Das bedeutet, dass die Lernerfahrungen in der Kindheit von überaus großer Bedeutung für die Entwicklung des Menschen sind. Aber auch in der Pubertät strukturiert sich das Gehirn nochmals in dramatischer Weise um, vor allem das Frontalhirn, das für höherrangige geistige Operationen zuständig ist, z.B. Planung, Kontrolle von Gedanken und Impulsen, Werthaltungen und Entscheidungen.

Motorischer Bereich:
Aufgrund fortschreitender Gehirnreifung treten neue Verhaltensformen auf (z.B. Greifen, Krabbeln, Laufen).
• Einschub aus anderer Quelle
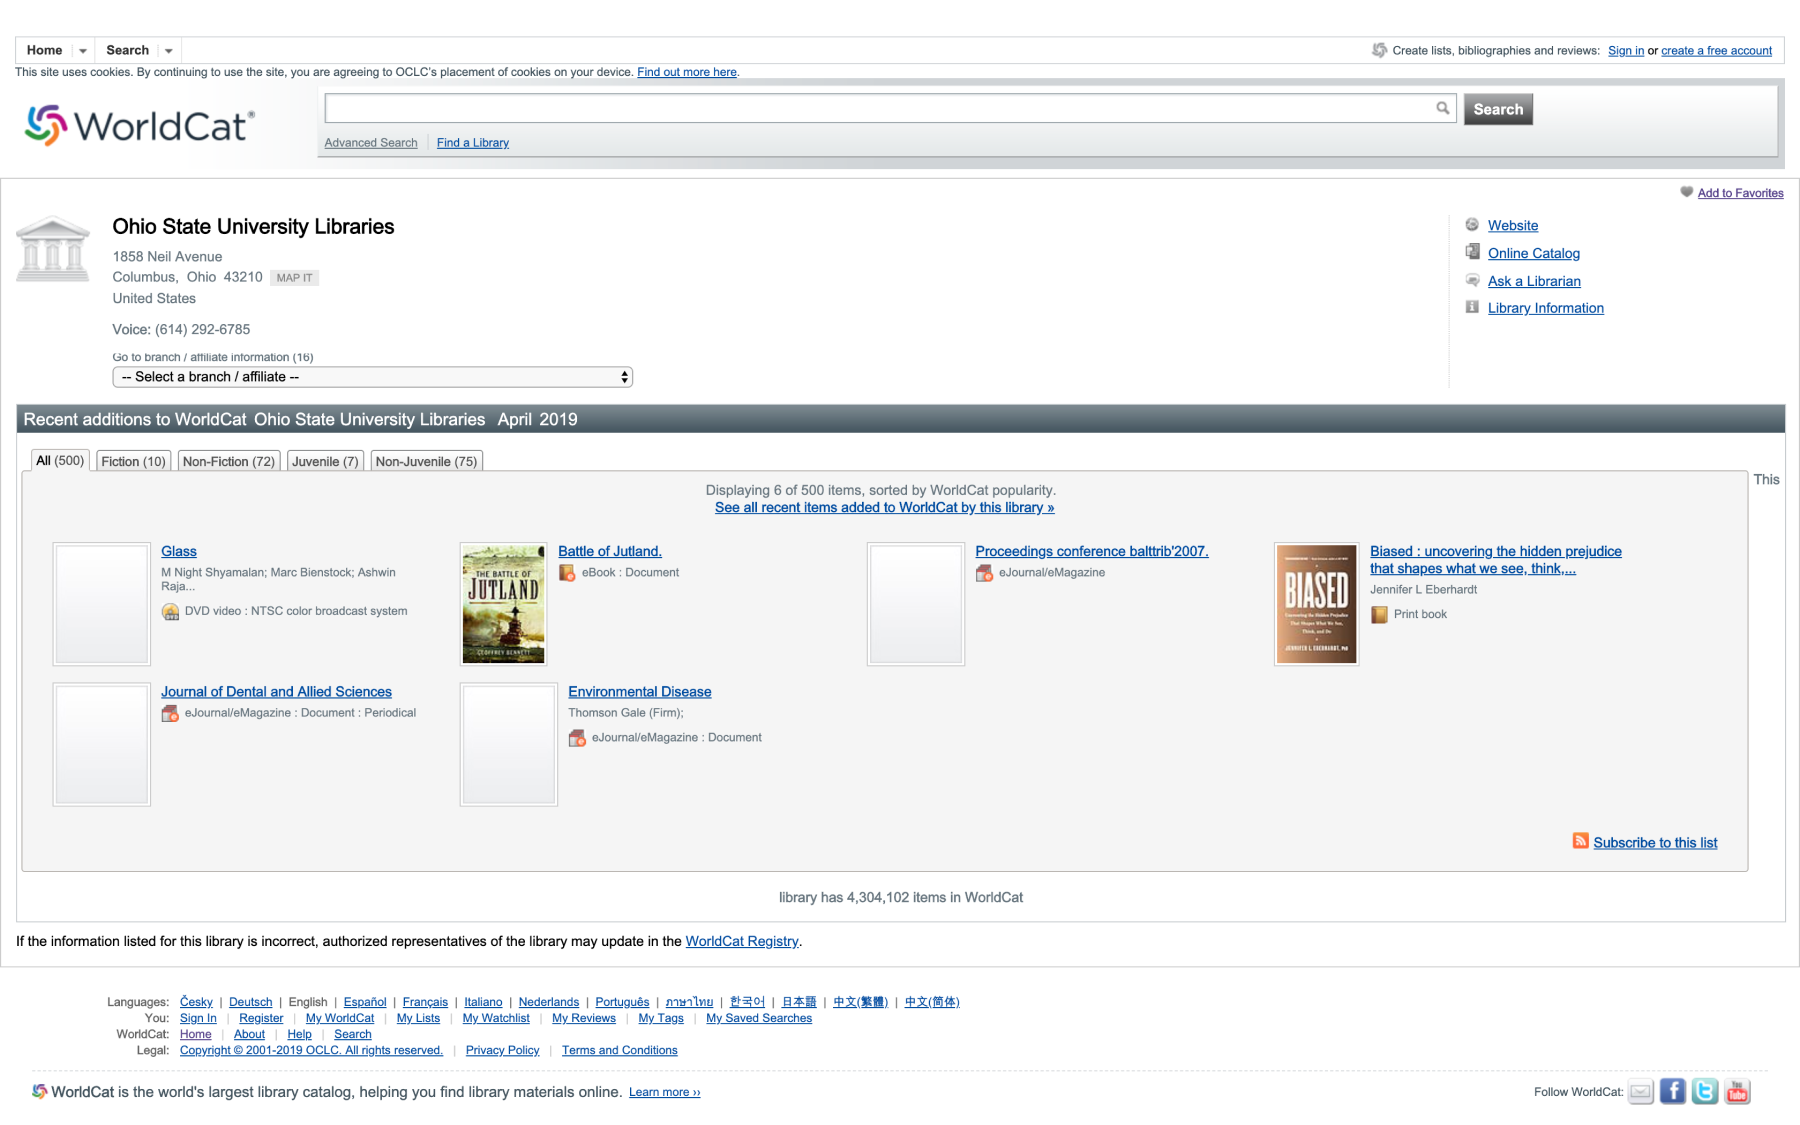Click into the main search text field
1800x1125 pixels.
point(880,108)
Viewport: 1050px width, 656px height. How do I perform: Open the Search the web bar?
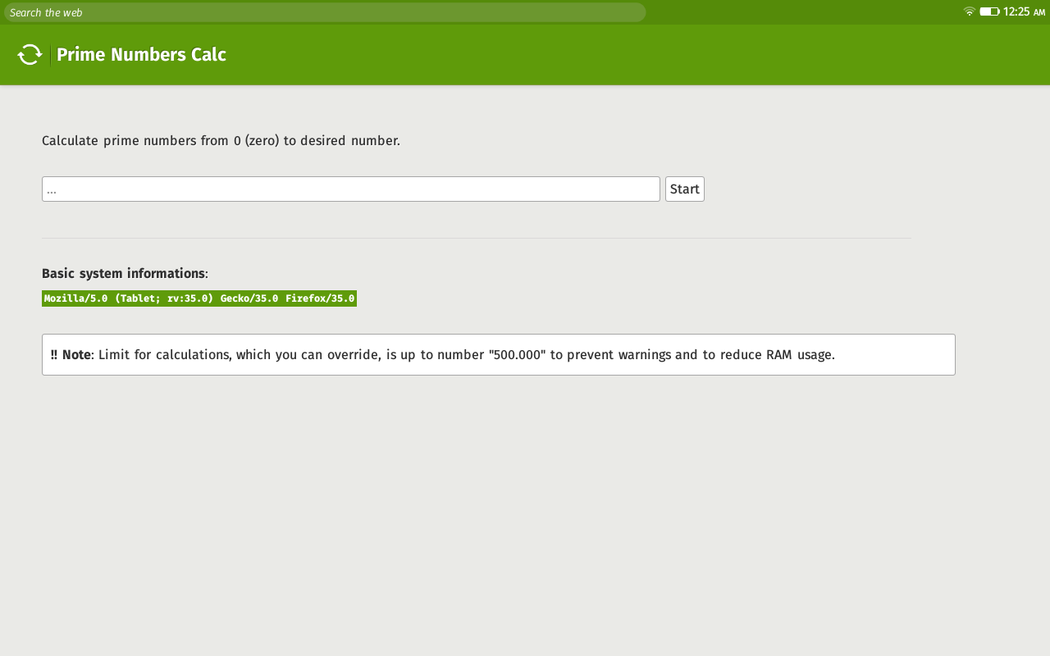[325, 12]
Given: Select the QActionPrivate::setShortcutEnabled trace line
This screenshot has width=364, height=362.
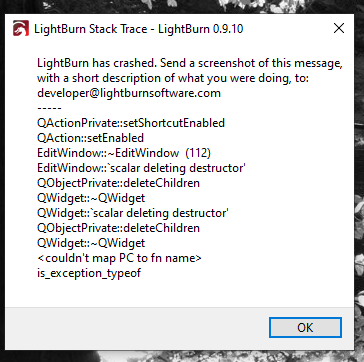Looking at the screenshot, I should [131, 123].
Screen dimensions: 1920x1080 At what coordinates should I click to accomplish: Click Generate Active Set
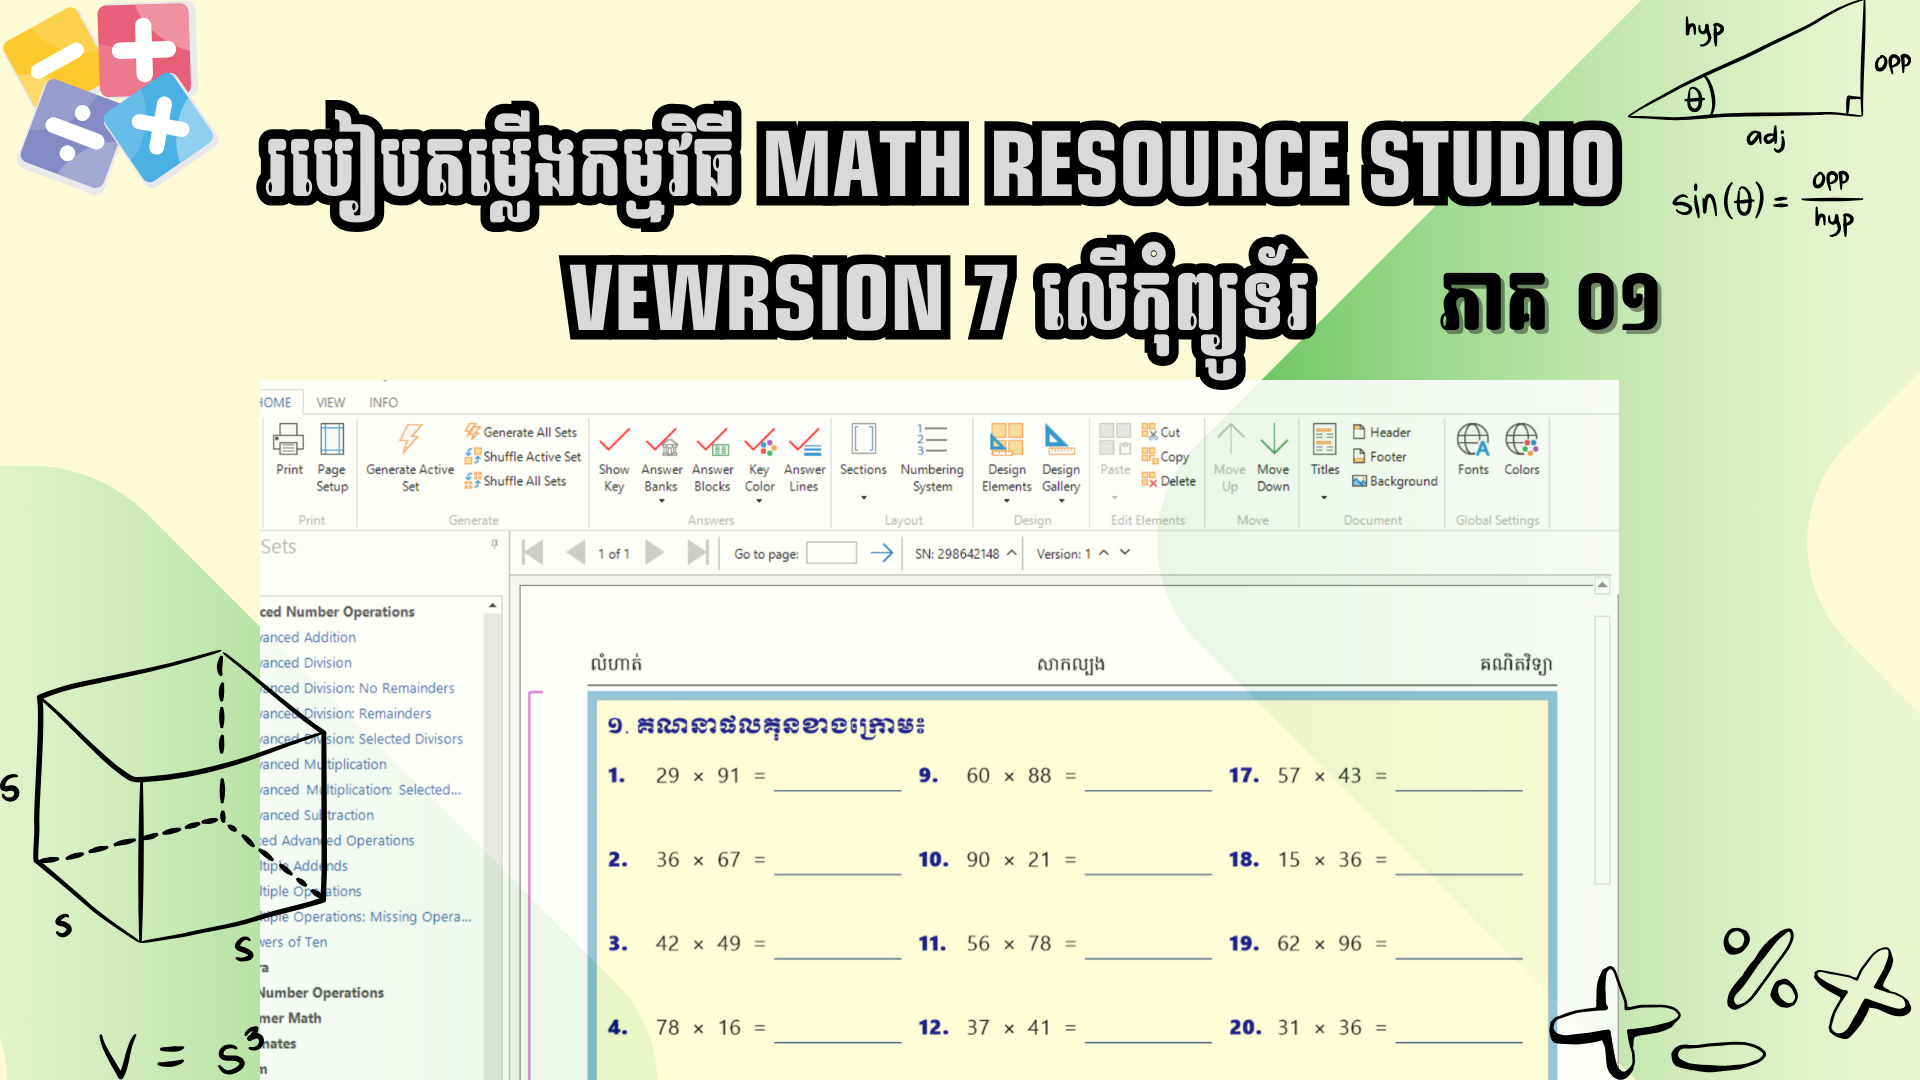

Diese neuen Funktionen werden spontan geübt. Dabei sind dann Umweltanregungen besonders wichtig.
Für bestimmte Funktionen (z.B. Erlernen der Sprache) gibt es sog. kritische Perioden, innerhalb derer optimale Lernbedingungen vorhanden sein müssen, damit sich die Funktion voll entwickeln kann.

 

Individuelle Anlagen

Charaktereigenschaften:
Grundlegende Eigenschaften wie das Ausmaß an Vitalität und Aktivität, oder der Grad der Sensibilität und Reaktionsbereitschaft, sind wahrscheinlich genetisch verankert.

Intelligenz, Spezialbegabungen:
Diese sind vermutlich als Dispositionen vorhanden. Ihre Durchsetzung hängt von den entsprechenden Lern- und Erfahrungsmöglichkeiten ab.